Minimizing Holiday Stress
Time to put some things on the back-burner!
The Holidays should be the embodiment of all things good, i.e. comfort, relaxation, enjoyment, happiness, fun, laughter, and unforgettable times spent with the family and friends. Unfortunately, recent statistics, indicate that for many Americans, the Holidays is the most stressful time of the year. Many are left, exhausted, depressed, unhappy, and confused as to where the time went! For some individuals, it is actually a period of time that they would prefer to forget.
However, there is one good factor about Holiday stress, is that it is predictable. Unlike many other types of negative stress we experience in our lives, we know when holiday stress will begin and end, therefore we can make plans to minimize the amount of stress we experience and the effect it has on us.
Plan ahead, and do what you can do comfortably!
Before you get overwhelmed by too many activities, it is important to remind yourself of the meaning of Christmas and the reasons for this Holiday tradition and celebrations. Then decide which aspects of this tradition brings the most positive impact and joy. Once you've decided, eliminate extraneous efforts! For example, if you usually become overwhelmed by a whirlwind of baking, cooking, shopping, sending cards, visiting relatives and other activities that leave you begging for relief by January; you may want to re-assess your priorities, pick a few activities that mean the most and really enjoy them! Put the rest on the back-burner for Next year.

• Records shown:

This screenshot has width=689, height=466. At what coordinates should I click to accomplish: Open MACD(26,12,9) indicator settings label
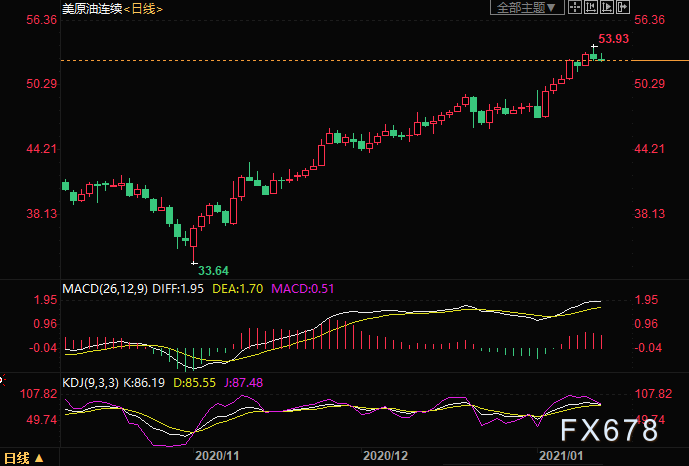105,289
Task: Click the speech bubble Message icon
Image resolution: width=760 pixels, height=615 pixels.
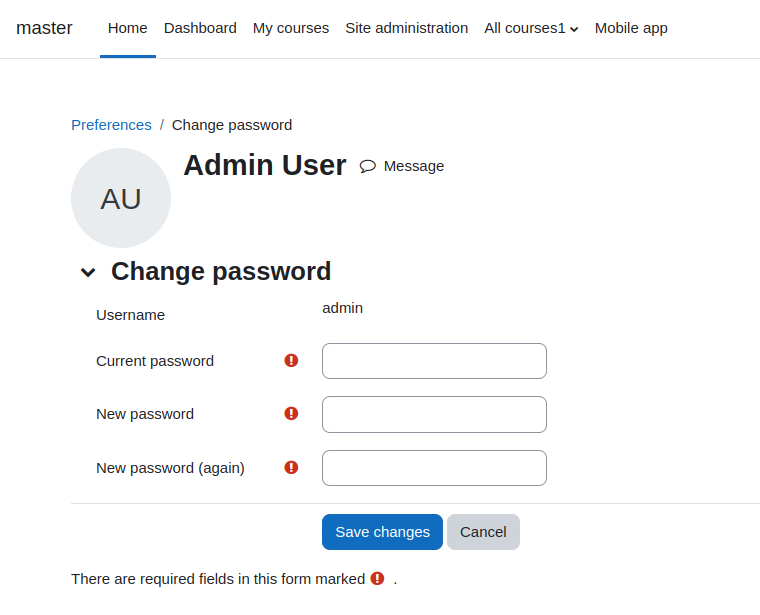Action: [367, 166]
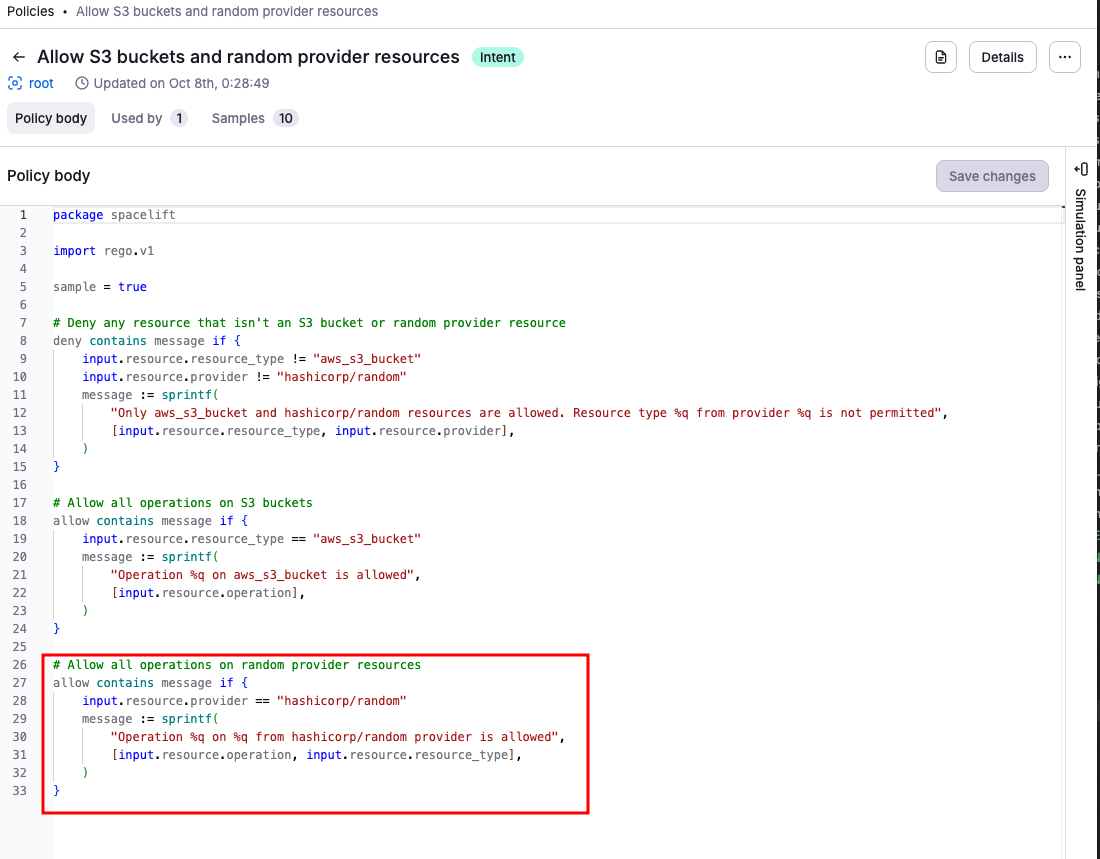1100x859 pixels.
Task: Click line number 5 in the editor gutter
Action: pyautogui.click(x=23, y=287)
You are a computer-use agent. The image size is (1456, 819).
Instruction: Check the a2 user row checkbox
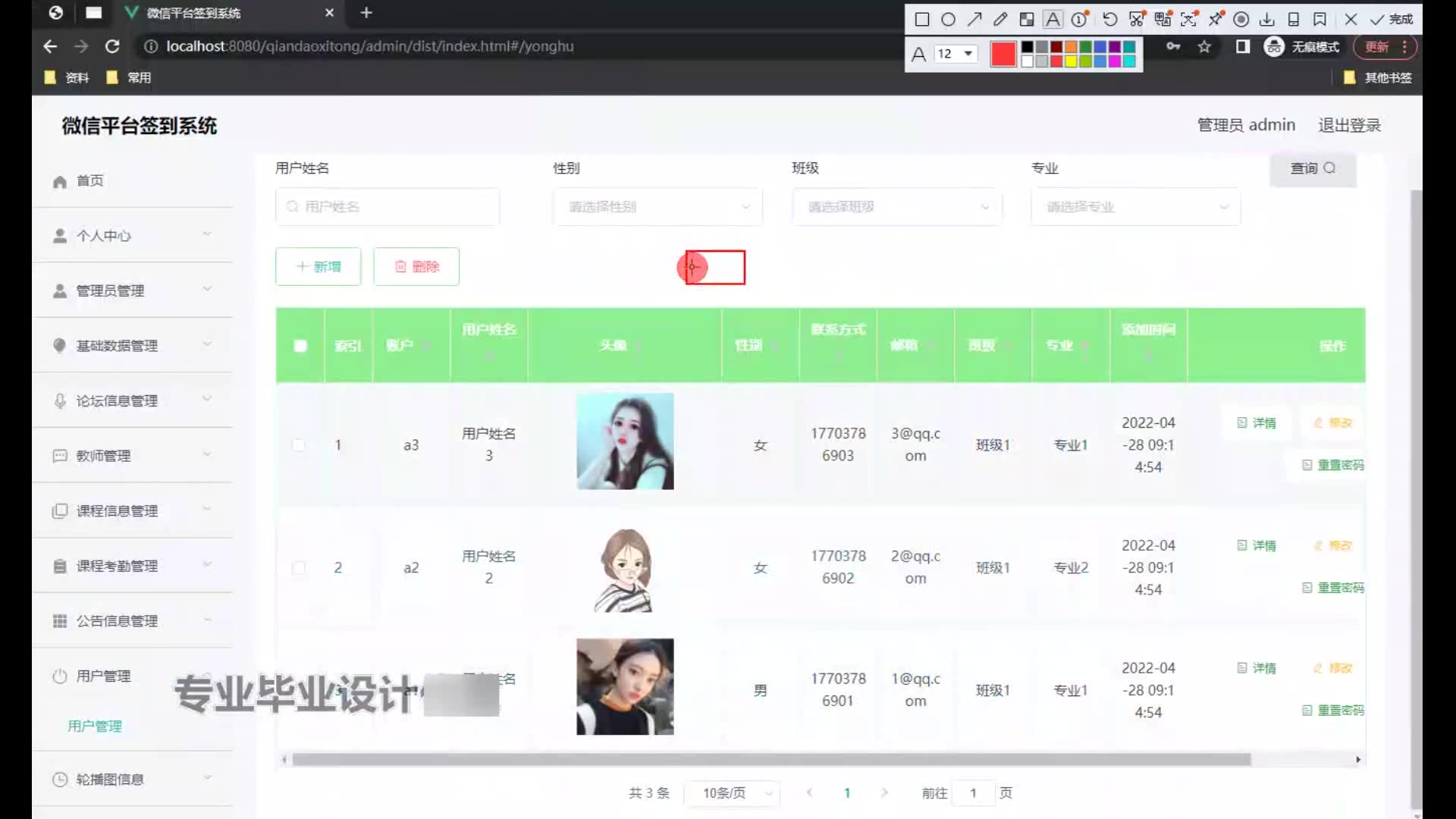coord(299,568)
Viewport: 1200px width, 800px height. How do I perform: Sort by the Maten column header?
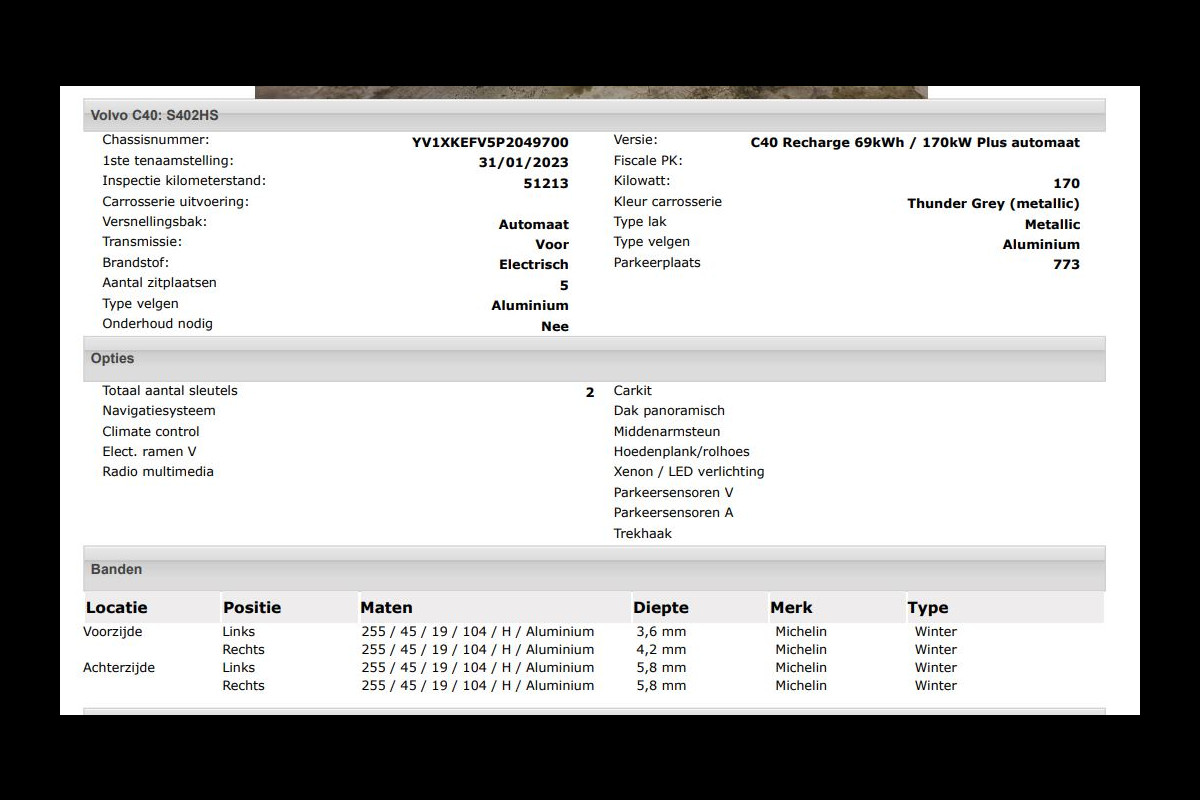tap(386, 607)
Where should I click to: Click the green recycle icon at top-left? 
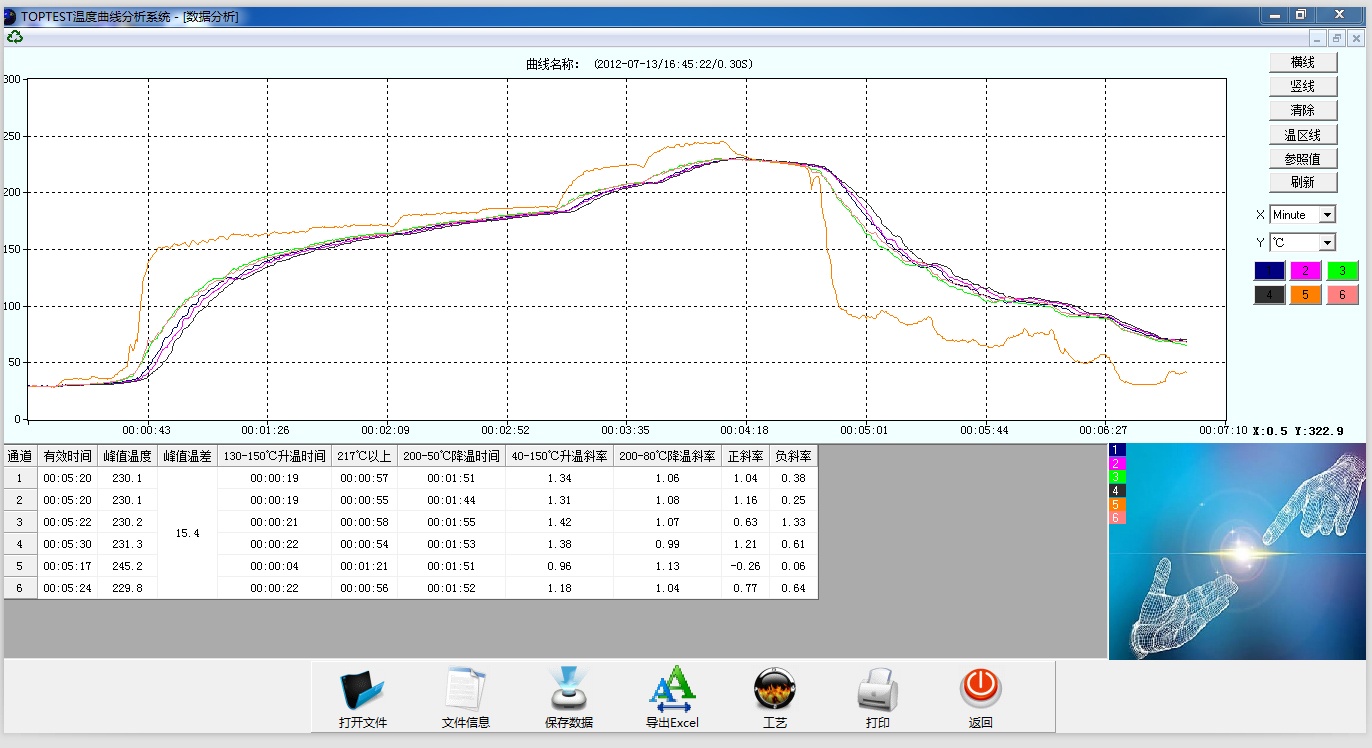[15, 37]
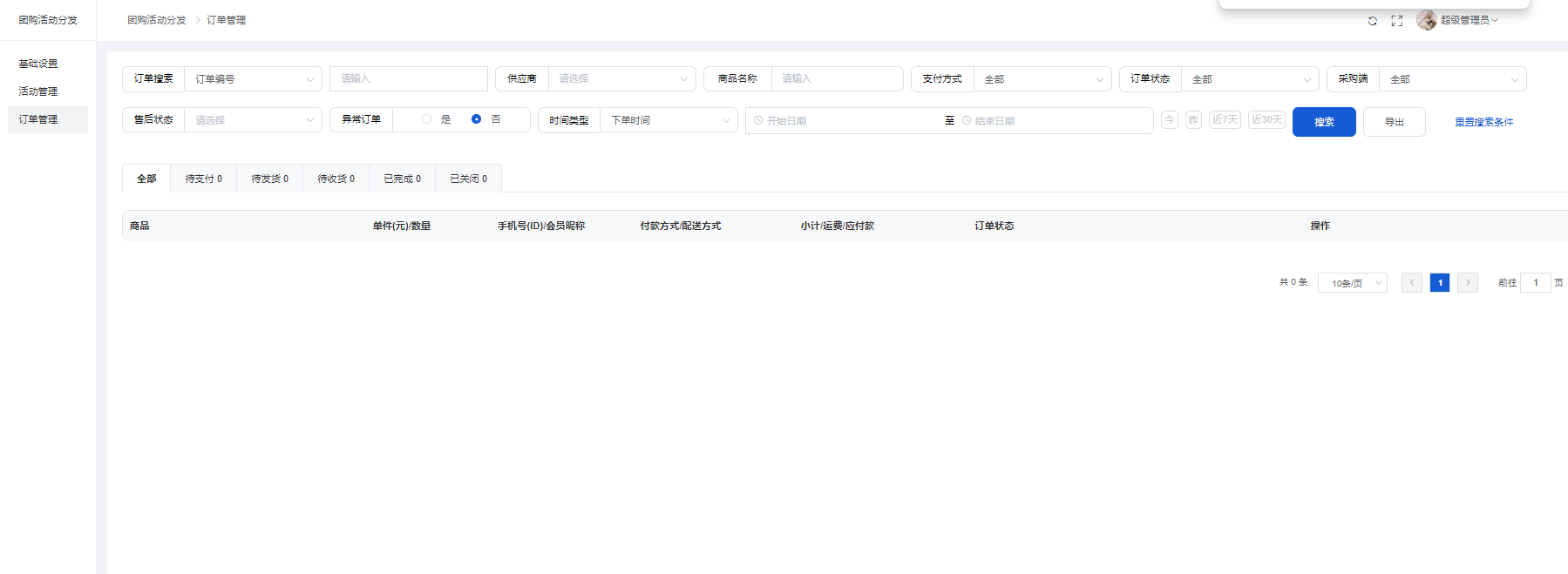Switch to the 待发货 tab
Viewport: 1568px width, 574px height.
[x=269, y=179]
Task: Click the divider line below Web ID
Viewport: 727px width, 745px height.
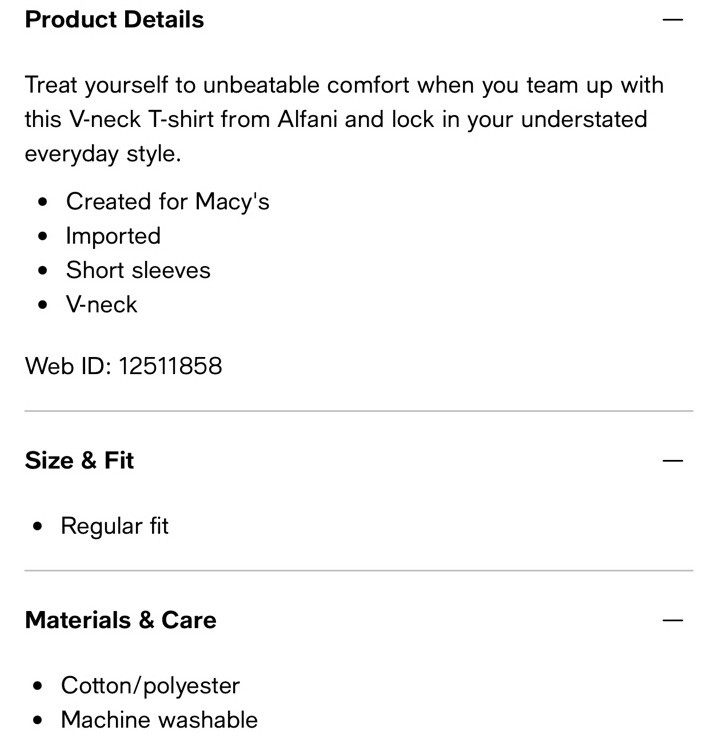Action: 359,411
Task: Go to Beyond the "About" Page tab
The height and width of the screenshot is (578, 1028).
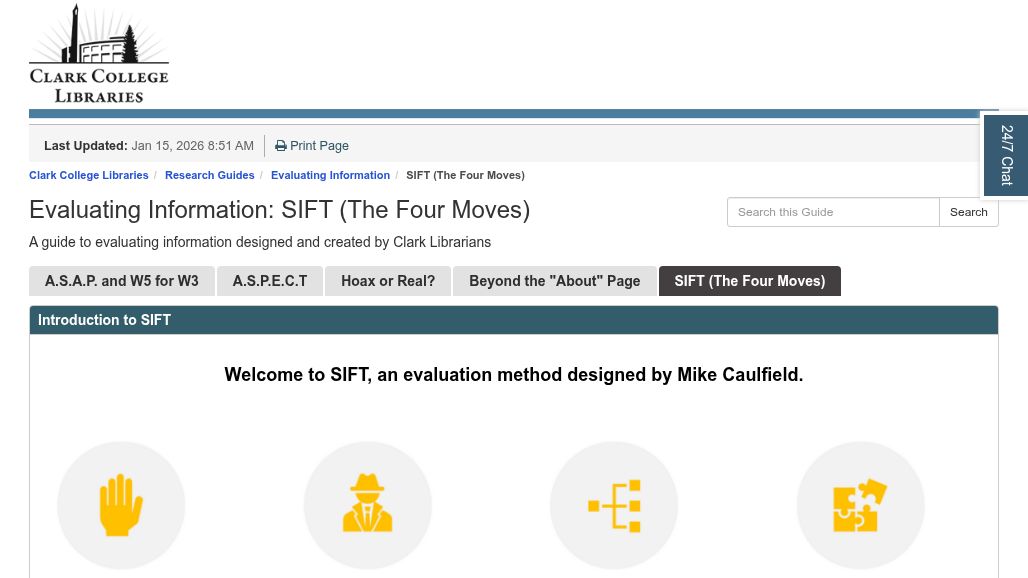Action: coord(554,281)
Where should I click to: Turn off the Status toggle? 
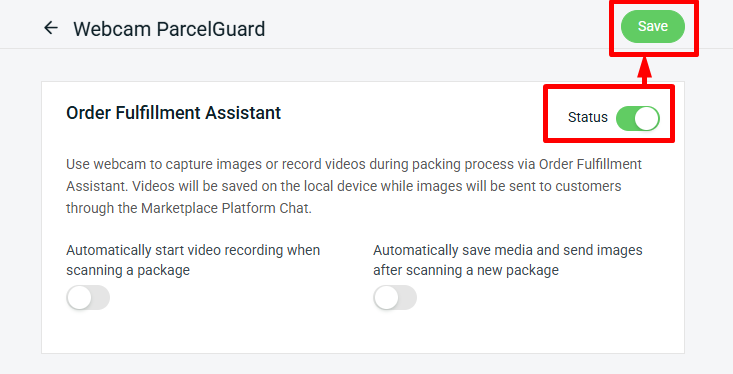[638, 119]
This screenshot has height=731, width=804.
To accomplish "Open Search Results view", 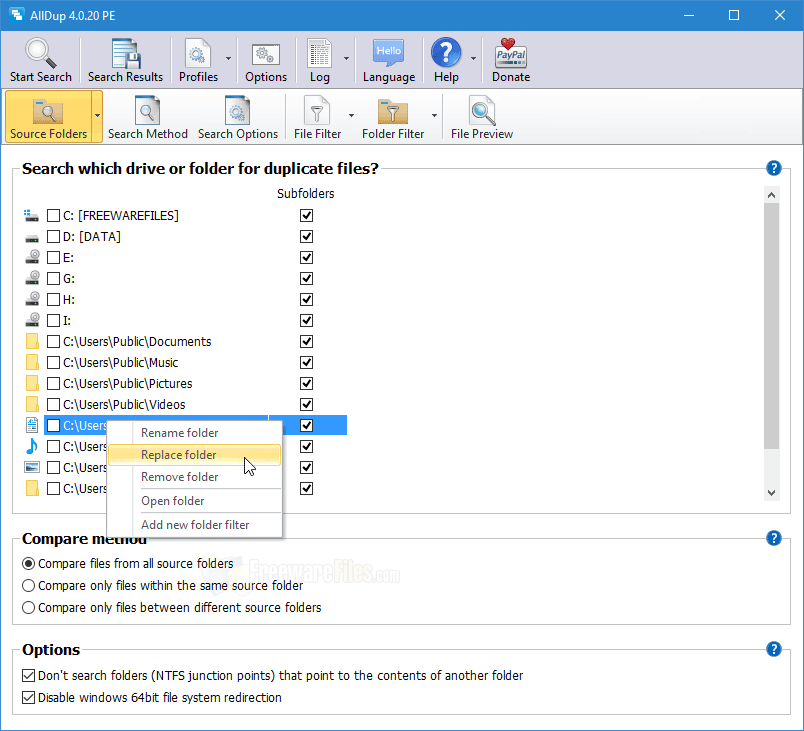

• Tasks to complete:
**1.** What one good thing does the holiday stress text say about holiday stress?
**2.** Rewrite every line of the listing as a JSON list of strings, one string per line, skipping blank lines and leaving the pictures out.
The holiday stress text and the listing have nothing to do with each other.

• List of solutions:
**1.** It is predictable.

**2.**
[
  "This screenshot has width=689, height=466. At what coordinates should I click to accomplish: Open MACD(26,12,9) indicator settings label",
  "105,289",
  "Task: Click the speech bubble Message icon",
  "Image resolution: width=760 pixels, height=615 pixels.",
  "Action: [367, 166]",
  "1100x859 pixels.",
  "Task: Click line number 5 in the editor gutter",
  "Action: pyautogui.click(x=23, y=287)",
  "You are a computer-use agent. The image size is (1456, 819).",
  "Instruction: Check the a2 user row checkbox",
  "coord(299,568)",
  "Viewport: 1200px width, 800px height. How do I perform: Sort by the Maten column header?",
  "tap(386, 607)",
  "Where should I click to: Click the green recycle icon at top-left? ",
  "[15, 37]",
  "Switch to the 待发货 tab",
  "Viewport: 1568px width, 574px height.",
  "[x=269, y=179]",
  "Task: Click the divider line below Web ID",
  "Viewport: 727px width, 745px height.",
  "Action: 359,411",
  "Task: Go to Beyond the \"About\" Page tab",
  "The height and width of the screenshot is (578, 1028).",
  "Action: coord(554,281)",
  "Where should I click to: Turn off the Status toggle? ",
  "[638, 119]",
  "This screenshot has height=731, width=804.",
  "To accomplish \"Open Search Results view\", "
]